- _TASK DETAILS_: Where does the string "house" appear in the material? Copy each line that holds it.

STORED DATA below:

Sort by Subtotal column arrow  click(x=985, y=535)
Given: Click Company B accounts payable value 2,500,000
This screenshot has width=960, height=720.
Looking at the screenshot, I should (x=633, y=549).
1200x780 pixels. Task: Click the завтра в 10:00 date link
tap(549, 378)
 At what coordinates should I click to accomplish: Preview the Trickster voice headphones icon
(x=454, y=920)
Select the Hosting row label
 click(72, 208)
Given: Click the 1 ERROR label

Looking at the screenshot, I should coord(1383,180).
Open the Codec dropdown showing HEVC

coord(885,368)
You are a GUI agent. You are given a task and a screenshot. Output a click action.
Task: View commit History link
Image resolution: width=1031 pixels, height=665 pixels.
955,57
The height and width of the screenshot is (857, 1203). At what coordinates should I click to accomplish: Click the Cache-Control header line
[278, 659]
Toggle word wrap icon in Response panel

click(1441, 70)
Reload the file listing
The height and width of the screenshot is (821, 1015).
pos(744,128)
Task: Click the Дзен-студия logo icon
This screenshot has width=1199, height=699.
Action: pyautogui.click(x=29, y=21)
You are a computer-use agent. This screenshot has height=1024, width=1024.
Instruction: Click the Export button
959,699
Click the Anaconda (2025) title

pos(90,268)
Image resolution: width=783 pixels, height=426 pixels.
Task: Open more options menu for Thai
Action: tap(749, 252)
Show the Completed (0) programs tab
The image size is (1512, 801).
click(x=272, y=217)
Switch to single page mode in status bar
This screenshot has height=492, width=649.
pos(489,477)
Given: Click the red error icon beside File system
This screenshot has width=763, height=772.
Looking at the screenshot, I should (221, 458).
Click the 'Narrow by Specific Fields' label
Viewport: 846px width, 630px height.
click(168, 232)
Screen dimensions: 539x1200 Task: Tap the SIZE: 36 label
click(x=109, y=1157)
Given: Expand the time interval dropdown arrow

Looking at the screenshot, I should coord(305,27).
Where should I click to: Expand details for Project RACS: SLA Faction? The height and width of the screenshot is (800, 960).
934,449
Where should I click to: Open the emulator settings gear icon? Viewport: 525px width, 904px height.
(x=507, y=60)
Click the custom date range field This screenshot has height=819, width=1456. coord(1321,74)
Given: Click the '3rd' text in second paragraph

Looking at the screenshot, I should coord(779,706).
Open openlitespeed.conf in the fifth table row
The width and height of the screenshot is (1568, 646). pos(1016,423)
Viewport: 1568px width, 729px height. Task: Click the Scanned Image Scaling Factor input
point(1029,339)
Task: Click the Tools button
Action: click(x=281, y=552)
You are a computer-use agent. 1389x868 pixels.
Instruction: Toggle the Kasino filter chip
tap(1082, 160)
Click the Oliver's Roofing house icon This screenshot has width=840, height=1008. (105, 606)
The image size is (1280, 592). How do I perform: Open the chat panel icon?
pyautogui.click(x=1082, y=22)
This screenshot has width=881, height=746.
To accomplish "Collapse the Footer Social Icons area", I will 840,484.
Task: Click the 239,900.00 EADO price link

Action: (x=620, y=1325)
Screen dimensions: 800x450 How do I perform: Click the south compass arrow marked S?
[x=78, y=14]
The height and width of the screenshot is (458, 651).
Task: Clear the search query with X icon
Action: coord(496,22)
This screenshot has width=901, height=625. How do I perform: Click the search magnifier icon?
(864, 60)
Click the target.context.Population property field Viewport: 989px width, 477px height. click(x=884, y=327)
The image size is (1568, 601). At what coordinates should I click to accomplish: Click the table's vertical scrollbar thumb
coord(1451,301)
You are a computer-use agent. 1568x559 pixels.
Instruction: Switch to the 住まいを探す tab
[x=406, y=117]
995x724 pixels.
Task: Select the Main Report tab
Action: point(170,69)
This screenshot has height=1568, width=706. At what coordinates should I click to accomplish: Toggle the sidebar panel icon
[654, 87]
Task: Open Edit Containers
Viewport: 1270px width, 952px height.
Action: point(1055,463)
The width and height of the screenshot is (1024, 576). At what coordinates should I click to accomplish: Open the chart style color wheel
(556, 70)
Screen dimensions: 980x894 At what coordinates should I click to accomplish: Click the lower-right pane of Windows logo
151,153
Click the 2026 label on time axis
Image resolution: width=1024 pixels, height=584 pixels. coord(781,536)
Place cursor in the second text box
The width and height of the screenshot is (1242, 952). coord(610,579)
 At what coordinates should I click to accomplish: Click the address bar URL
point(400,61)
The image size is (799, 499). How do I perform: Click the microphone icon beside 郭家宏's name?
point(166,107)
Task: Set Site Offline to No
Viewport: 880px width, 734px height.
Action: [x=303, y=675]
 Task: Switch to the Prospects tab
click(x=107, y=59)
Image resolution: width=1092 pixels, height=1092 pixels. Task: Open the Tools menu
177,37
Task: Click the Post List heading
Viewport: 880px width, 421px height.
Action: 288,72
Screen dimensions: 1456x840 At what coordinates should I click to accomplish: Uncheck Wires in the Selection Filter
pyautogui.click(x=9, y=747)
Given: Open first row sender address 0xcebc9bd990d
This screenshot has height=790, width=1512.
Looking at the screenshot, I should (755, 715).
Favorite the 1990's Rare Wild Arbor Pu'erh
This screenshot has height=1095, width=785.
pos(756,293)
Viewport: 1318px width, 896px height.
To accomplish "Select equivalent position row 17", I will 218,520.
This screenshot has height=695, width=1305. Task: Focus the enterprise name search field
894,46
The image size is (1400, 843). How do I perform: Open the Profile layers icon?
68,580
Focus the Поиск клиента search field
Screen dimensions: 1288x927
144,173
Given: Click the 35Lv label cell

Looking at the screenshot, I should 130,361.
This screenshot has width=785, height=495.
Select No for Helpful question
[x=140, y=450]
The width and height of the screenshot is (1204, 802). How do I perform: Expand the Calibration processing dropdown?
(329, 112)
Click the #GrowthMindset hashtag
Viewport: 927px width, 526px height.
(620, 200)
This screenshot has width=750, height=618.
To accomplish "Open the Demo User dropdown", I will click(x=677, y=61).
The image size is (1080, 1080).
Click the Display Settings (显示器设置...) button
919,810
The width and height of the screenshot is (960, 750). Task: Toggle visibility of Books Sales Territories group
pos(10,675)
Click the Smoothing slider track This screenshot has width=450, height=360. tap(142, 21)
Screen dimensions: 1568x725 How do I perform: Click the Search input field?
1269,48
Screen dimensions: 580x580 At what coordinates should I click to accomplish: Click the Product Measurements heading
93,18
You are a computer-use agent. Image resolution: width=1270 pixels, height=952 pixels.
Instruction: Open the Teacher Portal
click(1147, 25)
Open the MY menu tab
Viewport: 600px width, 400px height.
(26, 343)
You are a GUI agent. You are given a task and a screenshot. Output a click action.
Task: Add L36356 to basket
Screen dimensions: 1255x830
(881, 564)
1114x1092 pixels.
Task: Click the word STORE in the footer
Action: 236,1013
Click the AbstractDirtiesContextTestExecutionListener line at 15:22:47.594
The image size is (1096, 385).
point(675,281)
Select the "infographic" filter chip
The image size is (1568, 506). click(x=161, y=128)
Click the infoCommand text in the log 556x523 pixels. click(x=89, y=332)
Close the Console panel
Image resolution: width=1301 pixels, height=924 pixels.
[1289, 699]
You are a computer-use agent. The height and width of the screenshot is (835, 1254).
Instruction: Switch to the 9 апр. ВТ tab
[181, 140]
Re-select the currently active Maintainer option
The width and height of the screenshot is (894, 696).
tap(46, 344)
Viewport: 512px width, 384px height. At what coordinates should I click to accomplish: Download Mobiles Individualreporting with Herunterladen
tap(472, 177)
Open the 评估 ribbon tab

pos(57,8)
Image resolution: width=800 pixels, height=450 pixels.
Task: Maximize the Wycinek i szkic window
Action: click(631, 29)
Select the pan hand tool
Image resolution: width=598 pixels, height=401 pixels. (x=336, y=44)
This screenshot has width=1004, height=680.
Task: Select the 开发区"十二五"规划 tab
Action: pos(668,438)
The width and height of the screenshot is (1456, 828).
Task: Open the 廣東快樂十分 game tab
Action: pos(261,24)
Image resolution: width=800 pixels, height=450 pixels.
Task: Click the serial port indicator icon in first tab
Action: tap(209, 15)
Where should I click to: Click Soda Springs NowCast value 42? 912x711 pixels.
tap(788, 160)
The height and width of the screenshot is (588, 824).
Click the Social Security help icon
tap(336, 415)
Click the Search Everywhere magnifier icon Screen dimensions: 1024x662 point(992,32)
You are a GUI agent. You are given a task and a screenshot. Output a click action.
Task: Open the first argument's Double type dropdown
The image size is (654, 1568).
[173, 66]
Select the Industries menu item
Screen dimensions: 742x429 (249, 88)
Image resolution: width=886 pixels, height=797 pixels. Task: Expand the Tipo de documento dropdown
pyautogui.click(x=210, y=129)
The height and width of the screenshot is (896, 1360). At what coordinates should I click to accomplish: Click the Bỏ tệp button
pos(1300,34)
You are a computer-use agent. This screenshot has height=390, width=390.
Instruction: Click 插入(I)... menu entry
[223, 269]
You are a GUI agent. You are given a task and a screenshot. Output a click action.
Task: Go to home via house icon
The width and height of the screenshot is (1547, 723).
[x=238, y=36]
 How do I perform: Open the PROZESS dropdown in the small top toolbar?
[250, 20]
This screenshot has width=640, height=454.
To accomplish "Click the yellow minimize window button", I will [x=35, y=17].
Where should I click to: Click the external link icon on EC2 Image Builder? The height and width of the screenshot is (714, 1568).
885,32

End of STORED DATA.

- _RESULT_:
Click the Oliver's Roofing house icon This screenshot has width=840, height=1008. (105, 606)
Task: Go to home via house icon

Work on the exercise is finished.